Of Question and Plume

05/19/2008 5:57 AM – 6:36 AM

And then I’m so damn afraid. I don’t know what is right anymore. I don’t know what’s true. I don’t know what’s worth the risk. I’m the servant that buried his coins, so scared of the wrath of the master that lent them. What, in the end, is worth the risk? What is that thing that’s worth dying for? What’s worth risking damnation? What can stand up to a lifetime of scrutiny?
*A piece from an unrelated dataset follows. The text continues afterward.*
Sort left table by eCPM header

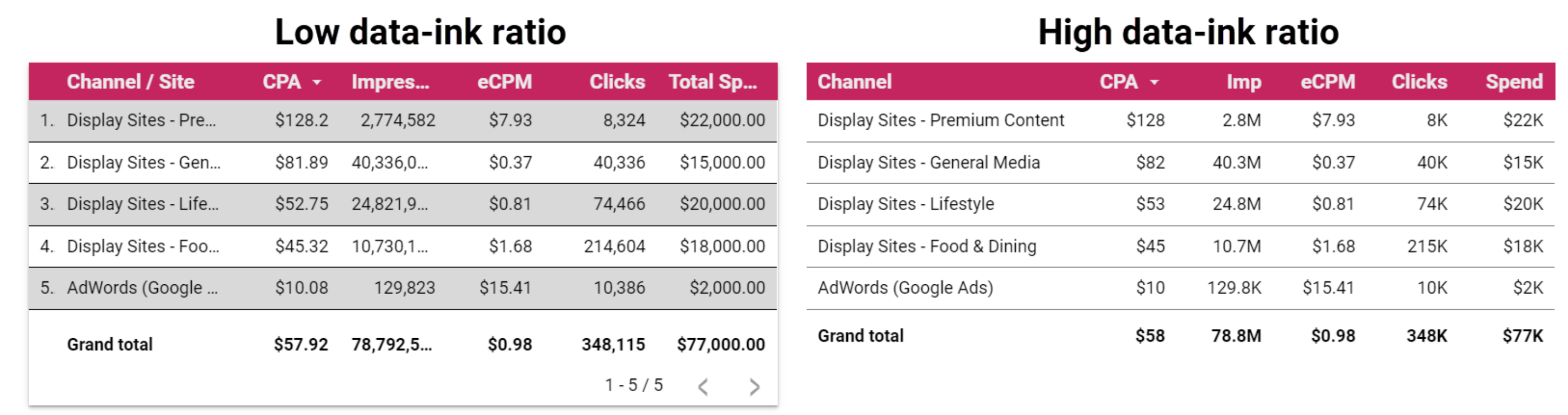[x=504, y=81]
I knew once what was worth the risk – my white plume. But now I can’t say that it matters as it once did. Well, it matters in moments when I feel strong and able. It matters when I’ve had a long, good run. It matters when I’ve written a few words that I think are true, that I actually believe. I don’t know what I believe anymore. Everything is in flux, nothing is solid. It feels as if it’s all just guessing without any solid evidence, just whispers of things that might or might not be the case, of no greater importance than celebrity gossip. Where is my spark? Where is that thing that withstands the tumults of existing as a conscious creature?
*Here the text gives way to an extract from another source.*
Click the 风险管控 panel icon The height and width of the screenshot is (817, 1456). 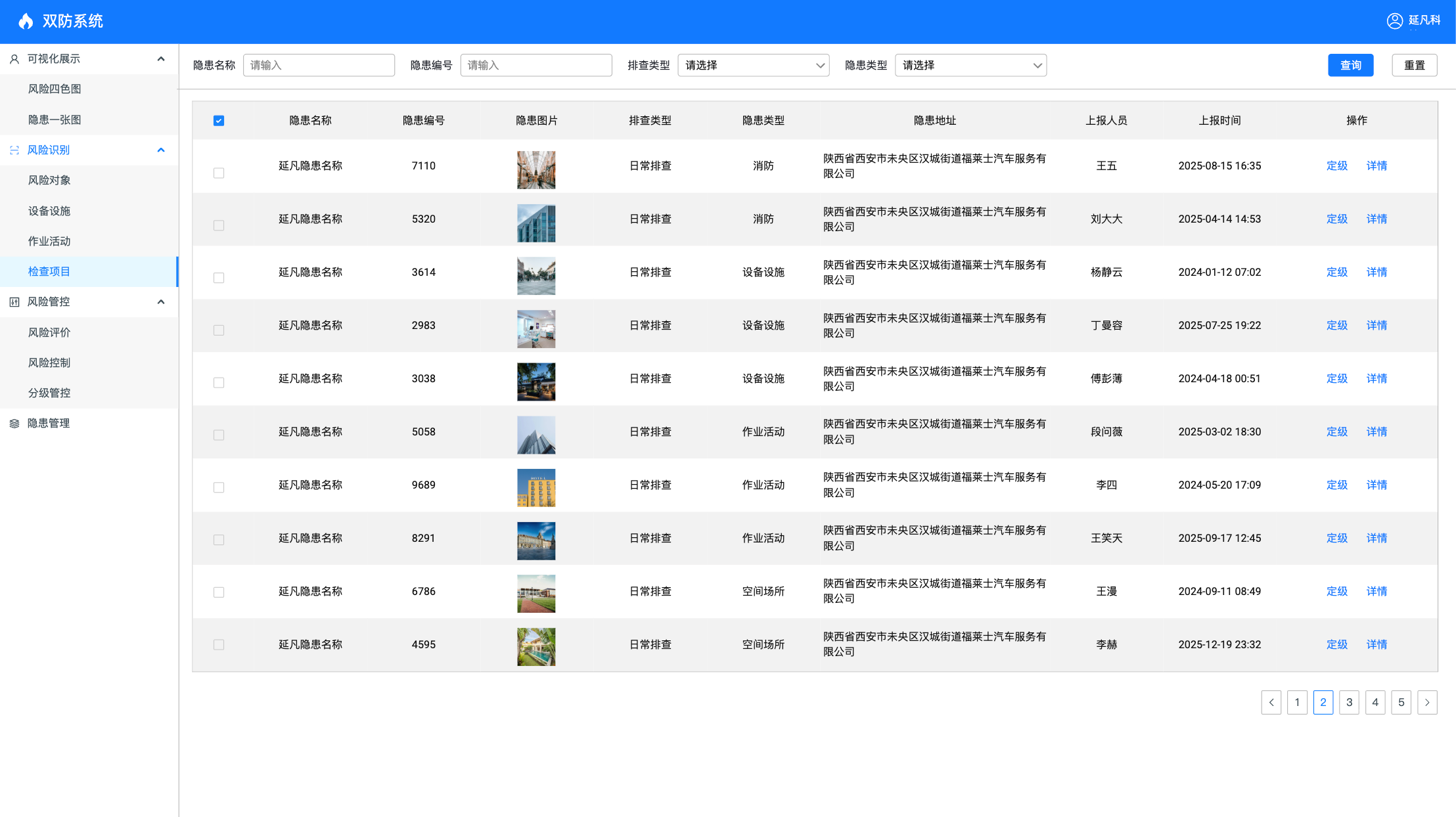click(x=14, y=302)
There has to be a point. There has to. The universe is too lazy to make a living thing that thinks. There is no cosmic need for me to be here, so I must have some reason that has nothing to do with a universal necessity. Something cannot come from nothing. Life cannot come from non-life. Contemplation cannot arise from the unthinking. To be the creature that I am, aware of myself and my death – I must exist for a purpose. In the past, I thought my reason reliable, but pushed far enough in any direction and you realize how much it is set in void. So faith, we must assume, but what faith? And what flavor of that faith? And how much dedication to that flavor? There must be a map. Existence does not flicker in a way that we can perceive, no matter what the swami screeches as he stretches out his hand to beg. The Matrix of reality cannot be escaped, only the constructs of man. And perhaps that is a better interpretation of that movie. Meta-Matrix speculation is fun but in the end it’s just a rather hackneyed fantasy story. How then should we live? And fourteen year later, I’m not sure I’m any closer than I was at the beginning of the questions. But I asked them. By God, I’ve asked them. I guess my plume is still there.

2 Comments:

Anonymous Anonymous said...

I beg to differ, good sir, about passion in long projects. imagine having to shade each scale on the skin of a lizard. if you have no passion, they will be rendered poorly. if you have no staying power, you will give up after 5 beautifully rendered scales.

It's like a marriage, where you must find small jolts of passion, small moments to push you along the path. Without passion art cannot breathe. And were you to talk to Messir Lloyd Wright, you'd see that he was very passionate about Falling Water, even to the end. Cold logic rarely creates the wonders of the universe. Passion is what makes them worthwhile.

May 21, 2008 at 6:55:00 AM PDT  
Blogger Spike said...

I don't think we necessarily disagree on this. But, hmmm, perhaps a little. I see a difference between an exciting passion and a sustaining passion. I usually get a few small jolts when I'm writing, but it's the dedication to the project as a whole that sits me down to write. Using the marriage analogy, the difference between the romantic passion that gets you into the mess and the dedicated affection that keeps you there. It isn’t cold logic that I’m promoting but a sustainable warmth (as opposed to a blowy-uppy kind of heat).